Kombucha girl meme with the captions: ‘Banning AI content’ and ‘Saying AI content is good for artists’.

Kombucha girl meme sets the perfect tone for Spotify’s stance on generative AI content: it doesn't want to ban AI content, but just claims it's good for artists.

If streaming platforms had genuine worries about generative AI content, they would enforce labeling or an outright ban against generative AI content on their platform. And that’s exactly what Bandcamp did. At the time of writing this article, Bandcamp is the only music platform that has banned AI-generated ‘music content’. (A quick note: I hope Bandcamp extends its valuable effort to AI-generated content of all forms, such as album covers. Because there is no saving one form of art while another suffers from the same abuse). Deezer also started AI labeling last year.

Is piracy really evil? #

Regulatory bodies, record companies, and some big-name musicians tell me that music piracy is a big evil. As an indie artist with a modest commercial body of work out there, I don’t see it that way.

I believe that most people who pirate music do it out of a mix of passion for the art and a lack of means to access it commercially. I grew up in a country where I simply had no access to a lot of music and art I was inspired by and dying to get my hands on, such as that of bands and works of art that came out of the Riot Grrrl and Queercore movements of the 90s. Thanks to websites like last.fm and off-the-books apps like Soulseek and AudioGalaxy, I made friends, shared insights, and well, music, with people who not only had access but were active in those scenes.
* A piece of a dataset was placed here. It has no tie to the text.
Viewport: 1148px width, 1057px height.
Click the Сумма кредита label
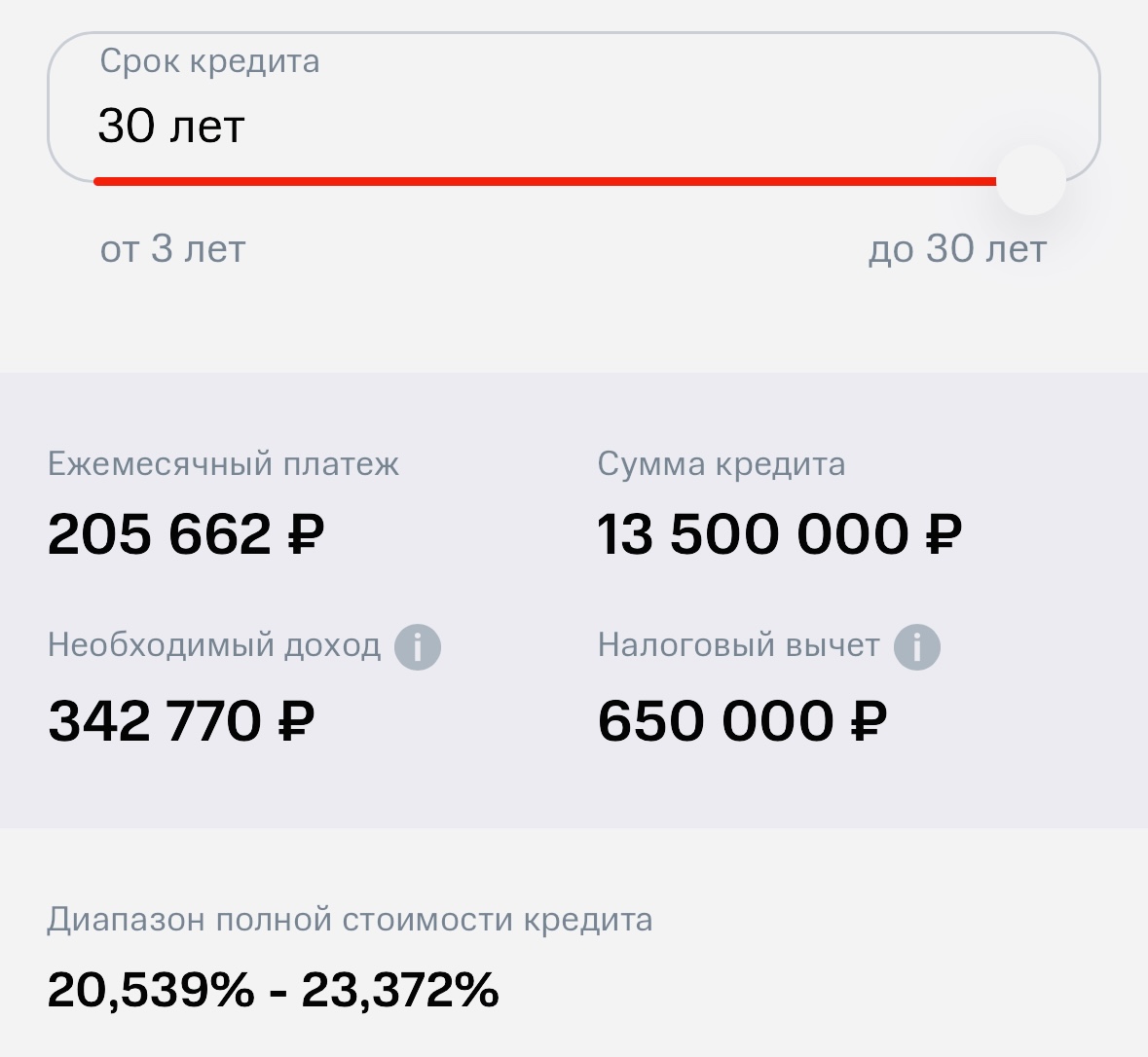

As a person who makes music, I find more excitement in people pirating my music than streaming it, because it feels like they care about the music. Whereas having my tracks randomly come up in the background as filler ‘content’, just because that’s what the algorithm does, feels so much less… soulful.

Let’s reclaim music as art #

All I’m really saying is… Let’s reclaim music as a form of art and give artists a pat on the back and some money for making our lives better. While legislation slowly catches up with the damage being done to art and the artist (or if it does that at all), we can still do a lot.

For me, this might involve buying digital or physical albums on Bandcamp (especially on Bandcamp Fridays, where the entire payment goes to the artist) and merch from official resources. For someone more extroverted, it can look like going to gigs regularly and maybe grabbing some band merch there. This way, I’ll happily stream music and have my own music available on all streaming platforms (except Spotify) while making sure I directly support artists and platforms that are pro-artist and pro-music first. We are many, and as we’ve seen time and again, we are powerful.

To quote my favorite book, What Art Does by Bette Adriaanse and Brian Eno:

“In whatever we are doing, we have to make it as though we are in that new world. By making objects, systems, experiences and collaborations that belong to that world, it comes into being. Live the world you want.”

So let’s make music, buy some albums, go to gigs, get that cool band t-shirt we’ve been eyeing, and talk to each other about music. Let’s always talk to each other about music, deal?